● **Work instructions**:
1/ Rewrite the Waddle excerpt between "There is also" and "other issues here.", inclusive, replacing "accounting data" with "financial records".
2/ In the Waddle excerpt, what does Xero need to be absolutely clear about?
3/ Summarize the Waddle excerpt in two sentences.

[Excerpt to read]

How will Waddle know who needs help?
That’s a big question. Xero will want to make the most of this acquisition. The Waddle team will also want to make sure they hit revenue milestones and unlock those extra payments. To that end, Xero needs to be absolutely clear that Waddle will have no access to the accounts of any business without a transparent opt-in process. Anything else would be intrusive and raises questions of trust.
The Waddle team could, of course, look at the Xero customer list. While Xero has been promoting itself to accountants, it is not clear how many customers pay Xero direct and how many use Xero through their accountants. However, direct marketing to the Xero customer base without an explicit opt-in to receive marketing data raises its own issues. Looking at the settings in Xero, there is no visible toggle to opt-in/out for marketing promotions.
Waddle is not going to want to be just another part of the Xero ecosystem. To deliver a return on the investment, it will need some way of actively engaging with Xero users. It’s just not clear at the moment how that will be done.
There is also a question of data privacy. A company engaging with Waddle will need to expose its accounting data. This enables Waddle to automate the invoice financing processes and charges. If a company chooses not to proceed with Waddle or any agreed credit line acquired through Waddle is closed, what happens with their data? Will a business be able to disconnect Waddle from their Xero data? How long will Waddle retain access or copies of the data? There are regulatory and other issues here.

[/Excerpt to read]
[Given records]

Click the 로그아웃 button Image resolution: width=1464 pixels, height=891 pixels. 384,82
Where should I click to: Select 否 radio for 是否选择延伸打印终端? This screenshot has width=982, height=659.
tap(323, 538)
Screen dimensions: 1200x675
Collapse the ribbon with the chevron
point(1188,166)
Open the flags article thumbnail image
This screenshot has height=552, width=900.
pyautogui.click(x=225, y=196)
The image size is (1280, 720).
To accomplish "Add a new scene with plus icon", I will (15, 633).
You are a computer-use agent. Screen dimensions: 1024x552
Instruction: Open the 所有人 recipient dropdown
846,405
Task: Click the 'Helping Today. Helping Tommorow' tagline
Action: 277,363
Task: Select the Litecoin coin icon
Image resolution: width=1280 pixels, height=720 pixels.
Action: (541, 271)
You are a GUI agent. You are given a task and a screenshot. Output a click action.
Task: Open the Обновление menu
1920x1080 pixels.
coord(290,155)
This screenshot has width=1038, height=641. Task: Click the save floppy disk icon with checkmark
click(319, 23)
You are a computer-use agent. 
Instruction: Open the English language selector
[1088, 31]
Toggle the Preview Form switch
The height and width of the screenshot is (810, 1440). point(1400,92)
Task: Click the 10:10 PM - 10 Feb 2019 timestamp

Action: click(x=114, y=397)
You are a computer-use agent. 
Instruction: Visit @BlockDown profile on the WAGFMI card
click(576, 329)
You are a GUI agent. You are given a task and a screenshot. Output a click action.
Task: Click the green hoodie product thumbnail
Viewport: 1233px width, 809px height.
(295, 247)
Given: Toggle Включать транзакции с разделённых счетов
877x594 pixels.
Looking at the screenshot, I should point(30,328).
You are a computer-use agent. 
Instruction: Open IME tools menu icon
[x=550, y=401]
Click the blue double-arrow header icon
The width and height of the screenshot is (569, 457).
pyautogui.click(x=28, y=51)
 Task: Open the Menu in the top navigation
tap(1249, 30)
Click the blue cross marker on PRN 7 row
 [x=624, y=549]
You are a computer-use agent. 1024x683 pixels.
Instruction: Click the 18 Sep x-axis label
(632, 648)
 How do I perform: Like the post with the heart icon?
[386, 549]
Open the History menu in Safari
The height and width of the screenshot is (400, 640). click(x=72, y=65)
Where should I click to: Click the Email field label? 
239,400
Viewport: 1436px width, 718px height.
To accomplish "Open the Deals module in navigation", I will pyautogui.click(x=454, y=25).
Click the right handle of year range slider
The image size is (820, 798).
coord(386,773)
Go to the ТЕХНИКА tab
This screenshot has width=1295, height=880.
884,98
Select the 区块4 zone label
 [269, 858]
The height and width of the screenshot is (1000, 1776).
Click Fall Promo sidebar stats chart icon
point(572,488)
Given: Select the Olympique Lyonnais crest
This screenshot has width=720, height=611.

[/Given records]

● **Responses**:
1/
There is also a question of data privacy. A company engaging with Waddle will need to expose its financial records. This enables Waddle to automate the invoice financing processes and charges. If a company chooses not to proceed with Waddle or any agreed credit line acquired through Waddle is closed, what happens with their data? Will a business be able to disconnect Waddle from their Xero data? How long will Waddle retain access or copies of the data? There are regulatory and other issues here.

2/ That Waddle will have no access to the accounts of any business without a transparent opt-in process.

3/ Xero must make clear that Waddle will not access any business's accounts without a transparent opt-in process. It is also not clear how Waddle will actively engage Xero users, since direct marketing without explicit opt-in raises issues, and companies that expose their accounting data to Waddle face open questions about what happens to that data if they do not proceed or their credit line is closed.